> _Work required_: The output must be exactly the lines from the "Open Records/Public Information" line through the end of the listing below, with no picture included.

> _Data to process_:

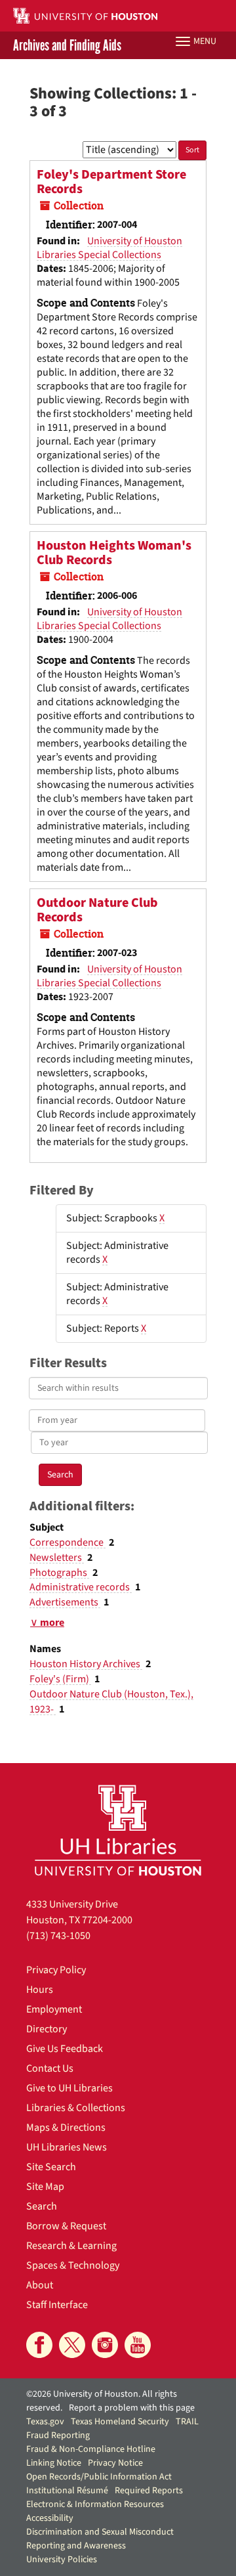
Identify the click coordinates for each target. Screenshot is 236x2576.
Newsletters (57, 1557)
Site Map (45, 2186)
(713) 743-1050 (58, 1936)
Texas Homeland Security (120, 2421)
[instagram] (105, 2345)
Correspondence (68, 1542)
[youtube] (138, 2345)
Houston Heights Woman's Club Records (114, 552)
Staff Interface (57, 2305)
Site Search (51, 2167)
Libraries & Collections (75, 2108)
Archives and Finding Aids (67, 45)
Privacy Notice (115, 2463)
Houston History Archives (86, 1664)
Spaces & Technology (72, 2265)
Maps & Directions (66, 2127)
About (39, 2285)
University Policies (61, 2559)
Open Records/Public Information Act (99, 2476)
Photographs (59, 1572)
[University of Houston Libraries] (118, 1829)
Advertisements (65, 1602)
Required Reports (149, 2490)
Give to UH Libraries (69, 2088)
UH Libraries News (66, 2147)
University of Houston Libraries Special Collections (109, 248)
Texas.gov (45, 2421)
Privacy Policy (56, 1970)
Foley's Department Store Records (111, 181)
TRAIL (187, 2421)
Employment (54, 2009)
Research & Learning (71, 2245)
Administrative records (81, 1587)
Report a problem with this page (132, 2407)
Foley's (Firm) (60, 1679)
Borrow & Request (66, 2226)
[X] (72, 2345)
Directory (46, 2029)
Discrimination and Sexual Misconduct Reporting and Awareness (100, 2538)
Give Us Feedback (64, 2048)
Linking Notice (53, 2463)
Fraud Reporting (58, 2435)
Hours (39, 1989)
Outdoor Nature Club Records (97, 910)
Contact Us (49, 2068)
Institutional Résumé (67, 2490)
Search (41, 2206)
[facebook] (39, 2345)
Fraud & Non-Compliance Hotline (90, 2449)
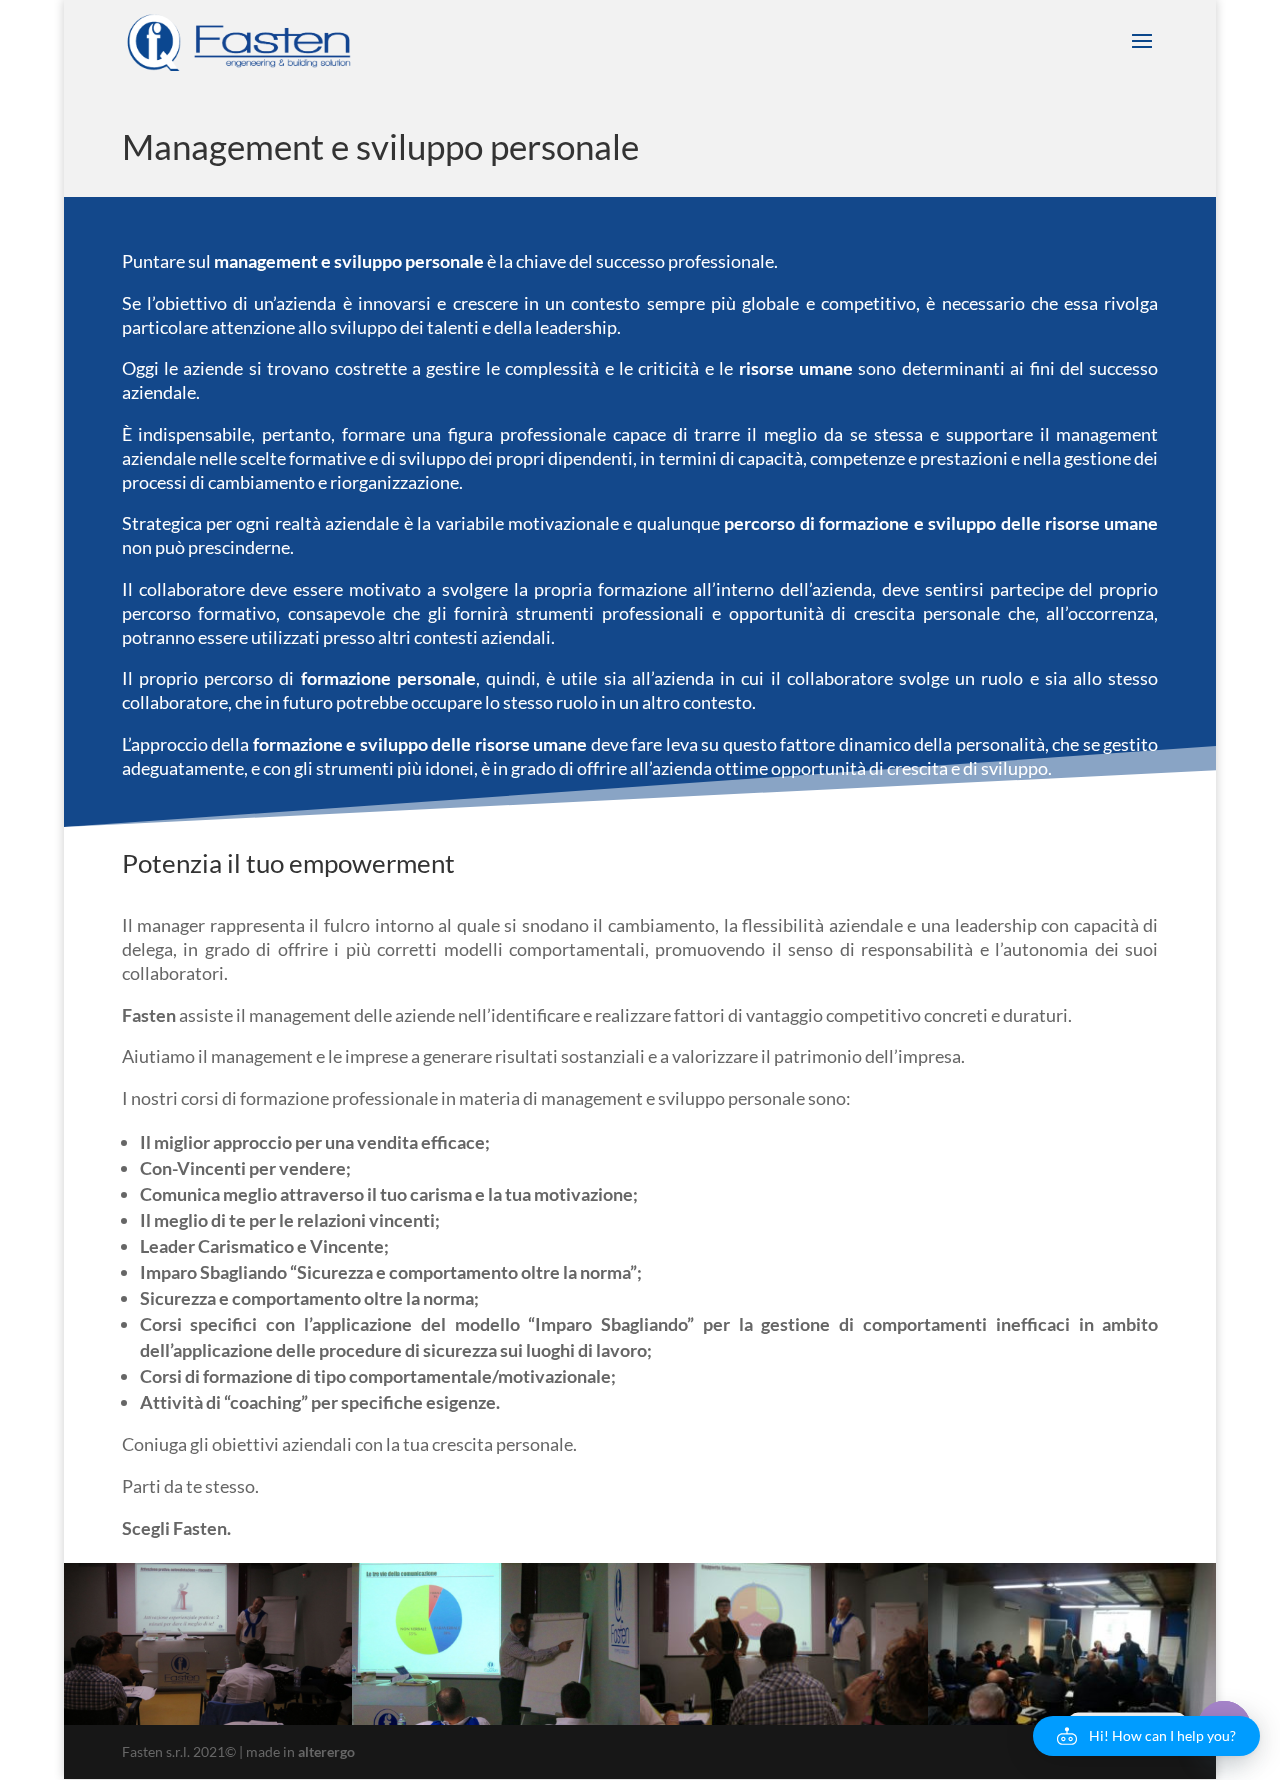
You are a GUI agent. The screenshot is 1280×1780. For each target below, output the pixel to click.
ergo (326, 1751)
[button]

> _Output below_:
Open Records/Public Information Act (99, 2476)
Photographs (59, 1572)
[University of Houston Libraries] (118, 1829)
Advertisements (65, 1602)
Required Reports (149, 2490)
Give to UH Libraries (69, 2088)
UH Libraries News (66, 2147)
University of Houston Libraries Special Collections (109, 248)
Texas.gov (45, 2421)
Privacy Policy (56, 1970)
Foley's Department Store Records (111, 181)
TRAIL (187, 2421)
Employment (54, 2009)
Research & Learning (71, 2245)
Administrative records (81, 1587)
Report a problem with this page (132, 2407)
Foley's (Firm) (60, 1679)
Borrow & Request (66, 2226)
[X] (72, 2345)
Directory (46, 2029)
Discrimination and Sexual Misconduct Reporting and Awareness (100, 2538)
Give Us Feedback (64, 2048)
Linking Notice (53, 2463)
Fraud Reporting (58, 2435)
Hours (39, 1989)
Outdoor Nature Club Records (97, 910)
Contact Us (49, 2068)
Institutional Résumé (67, 2490)
Search (41, 2206)
[facebook] (39, 2345)
Fraud & Non-Compliance Hotline (90, 2449)
You are a GUI agent. The screenshot is 1280×1780. For each target below, output the pixel to click.
ergo (326, 1751)
[button]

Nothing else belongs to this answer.